UPDATE: Richard MacManus suggests, in a response to this post, that JotSpot’s suite is in fact designed to be a complement to Microsoft Office, extending rather than imitating its capabilities. (And he provides a good quote from Joe Kraus along those lines.) Still, in playing around with JotSpot today, it felt to me more like an attempt to mimic Office functionality within a wiki rather than to extend Office functionality into a wiki (I hope that makes sense) – but I may well have missed something. As I wrote about Google Spreadsheets, I think the complement strategy is the way to go in this market, but that becomes harder when you’re positioning your product as a complete suite rather than a narrowly defined but valuable add-on. (I think, for business customers, it will be more compelling to have a wiki embedded in Office than to have Office embedded in a wiki.)

Also, MacManus quotes Joe Wilcox as arguing that Microsoft won’t launch a hosted Web version of Office unless forced to by a viable competitor. I don’t think Microsoft will launch a Web “version” of Office (ie, a replacement for the desktop product) any time soon, but I’m pretty sure it will offer a set of hosted Web tools that form a kind of front-end for the desktop product (and require the purchase of the desktop product to use, or at least use fully). For some time, in other words, Office will be a hybrid, offering (assuming Microsoft pulls it off) rich Web functionality that’s tightly integrated with the traditional program.

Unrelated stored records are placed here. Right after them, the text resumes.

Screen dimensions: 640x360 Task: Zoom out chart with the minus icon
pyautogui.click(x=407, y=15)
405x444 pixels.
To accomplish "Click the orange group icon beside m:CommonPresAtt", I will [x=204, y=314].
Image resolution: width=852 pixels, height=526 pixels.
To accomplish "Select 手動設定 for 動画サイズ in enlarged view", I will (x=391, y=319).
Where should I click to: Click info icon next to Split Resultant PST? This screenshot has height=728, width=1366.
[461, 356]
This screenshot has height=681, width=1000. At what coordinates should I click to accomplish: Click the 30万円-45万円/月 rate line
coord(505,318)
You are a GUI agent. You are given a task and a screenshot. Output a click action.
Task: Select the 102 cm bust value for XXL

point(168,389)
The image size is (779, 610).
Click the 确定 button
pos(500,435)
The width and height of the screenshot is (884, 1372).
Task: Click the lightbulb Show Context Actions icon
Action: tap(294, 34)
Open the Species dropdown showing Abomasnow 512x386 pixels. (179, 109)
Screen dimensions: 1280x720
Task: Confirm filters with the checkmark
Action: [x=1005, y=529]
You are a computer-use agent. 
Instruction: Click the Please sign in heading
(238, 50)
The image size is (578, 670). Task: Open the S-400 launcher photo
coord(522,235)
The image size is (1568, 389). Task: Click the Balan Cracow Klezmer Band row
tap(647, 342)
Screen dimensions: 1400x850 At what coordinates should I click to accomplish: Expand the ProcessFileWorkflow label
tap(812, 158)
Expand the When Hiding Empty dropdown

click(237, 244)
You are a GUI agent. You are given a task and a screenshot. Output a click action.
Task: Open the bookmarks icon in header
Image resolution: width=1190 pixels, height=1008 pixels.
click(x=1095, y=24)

The ability to provide that integration is the great advantage Microsoft holds right now, and I would expect them to use it aggressively in competing with the Googles and JotSpots of the world.

Microsoft is vulnerable here – very much so – but I think its vulnerability lies in the potential long-run erosion of its ability to make a lot of money from Office, rather than in seeing Office displaced by a direct competitor. I largely agree with Dennis Howlett’s contention that many of the big traditional IT suppliers “will be rendered irrelevant in their current form” – even if he doesn’t think I agree with him.

One thought on “JotSpot’s suite dreams

  1. jawandapuck

    “JotSpot may end up wishing that it had focused on providing a simple but useful tool that complements Office rather than trying to compete directly with the beast. It’s going to take a heck of a lot more than a wiki metaphor to kill Office…Microsoft is vulnerable here – very much so – but I think its vulnerability lies in the potential long-run erosion of its ability to make a lot of money from Office, rather than in seeing Office displaced by a direct competitor.”

    Both of his points are relevant, with the second being particularly astute. Regarding the first, I’ve used JotSpot. It certainly lacks the robustness I required of it to make it my live Office. In fact, all I wanted was for it to be my live Word, however, its WSYWIG functionality failed me numerous times, paralyzing my work flow. It needs to allow me to get my job done before it can begin to chip away at Microsoft. If that can be better achieved by diverting resources away from the other supplementary functionality it is offering, than it should do that. JotSpot will eventually need spreadsheets and calendars, etc, but timing is everything when it comes to disrupting. Building scope comes after achieving some level of scale.